Jory Akuhata, who walked the length of Aotearoa on the Te Araroa trail, began the blue-sky thinking with a vision of an Aotearoa New Zealand that builds on already-achieved conservation efforts to preserve some of our whenua’s beauty and wonder.
Moving to an academic perspective, head of Victoria’s School of Government Professor Girol Karacaoglu spoke of his desire to make New Zealand “a place where talent wants to live”, and outlined the five pillars that need to work together to produce intergenerational wellbeing: sustainability, social cohesion, equity, resilience and potential economic growth.
These pillars represent “the largest playpen within which individuals and communities can flourish” and are the method by which appropriate public policy can be implemented.
“The role of public policy is to enhance people’s opportunities and capabilities to pursue the lives they value. This welcomes, embraces and celebrates all sorts of diversity,” Karacaoglu says.
Of course no future-gazing would be complete without mention of technology and its impact.
Kat Lintott, co-founder of Wrestler creative video and virtual reality (VR) agency, and Māori researcher Malcolm Mulholland’s future was one of potential for Māori through technological advances – a 2070 where they could connect to their marae and whānau using VR and augmented reality, and where Aotearoa New Zealand has a written constitution with Te Tiriti o Waitangi as its founding document.

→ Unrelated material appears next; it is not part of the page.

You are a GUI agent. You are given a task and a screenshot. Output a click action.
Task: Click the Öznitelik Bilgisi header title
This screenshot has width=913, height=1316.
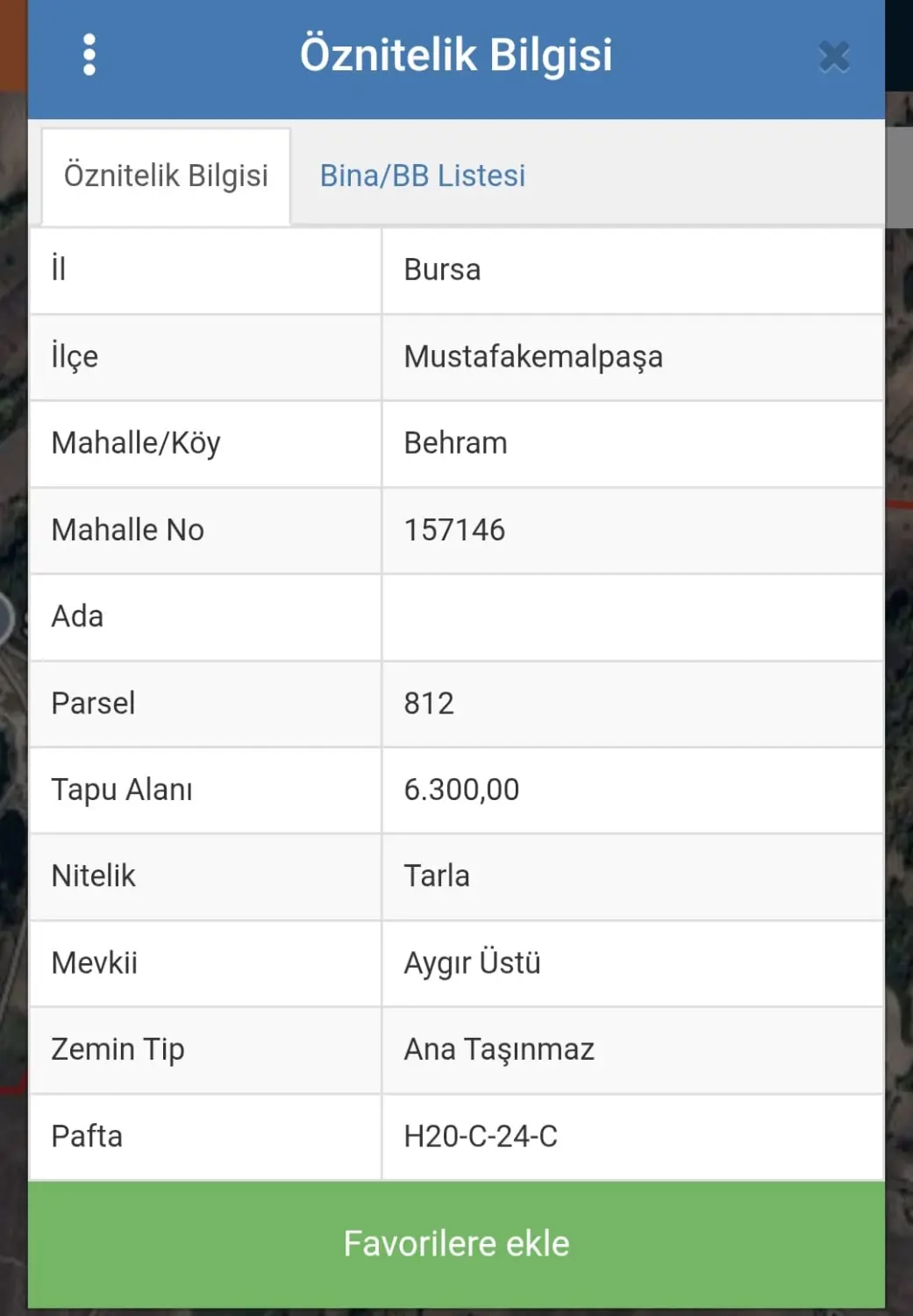tap(456, 54)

“Technology will allow people an equal opportunity to develop their own identity within the community. Each person from birth could be given a personal artificial intelligence which would be able to communicate, help manage and access the opportunities available to every person in the country and the world,” according to Lintott and Mulholland.
For Jon Herries and Darian Eckersley, from the Ministry of Health and Australia's Digital Health Agency respectively, Star Trek inspired their vision of healthcare in the future.
Personalised medicine as a “key opportunity coming soon through the field of genomics” was elaborated on, along with the ability to transport patients at the touch of a button and the continued importance of humans, even in a sick bay filled with machines.
“This shows that despite advances in healthcare there is a continued need for the human touch and empathy. In the future we see machines increasingly being able to offer an end-to-end healthcare service … The health professional’s role in this context is much more of a healthcare navigator working for the patient to ensure the machines provide the services that the patient needs.”
Acknowledging, celebrating and promoting connection and understanding were important themes for many of those gazing toward a rosier future for us all.
Nuffield Scholar and farmer Sam Lang used the example of a mycelial network (the extensive root system all fungus grows from) to represent the “diverse, connected and resilient future” he imagines can be created by an agriculturally literate society that understands an ecological approach to food and farming.
“My optimistic future is where ecology sits alongside civics as a foundational component of our education system,” says Lang.
Paralympic swimming gold medallist Mary Fisher proposed a society that puts care, community and creativity at its core, and asked how we could change perceptions to see diversity as a strength in a fully inclusive and accessible society.
Emphasising the importance of inclusivity, Citizen’s Advice Bureau Chief Executive, Kerry Dalton, ended the day’s presentations with a reminder about New Zealand’s “visionary role” in the creation of the Universal Declaration of Human Rights by “ensuring that this universal framework of human rights included economic and social rights.”
“We have strayed off the pathway set by the Universal Declaration of Human Rights and subsequent follow up obligations, a pathway that we helped emblazon,” says Dalton.“But the pathway is still there and if we give life to it, if we create an active culture of human rights within government, within communities and within the hearts and minds of our citizens, then this will provide the way for an optimistic future for everyone.”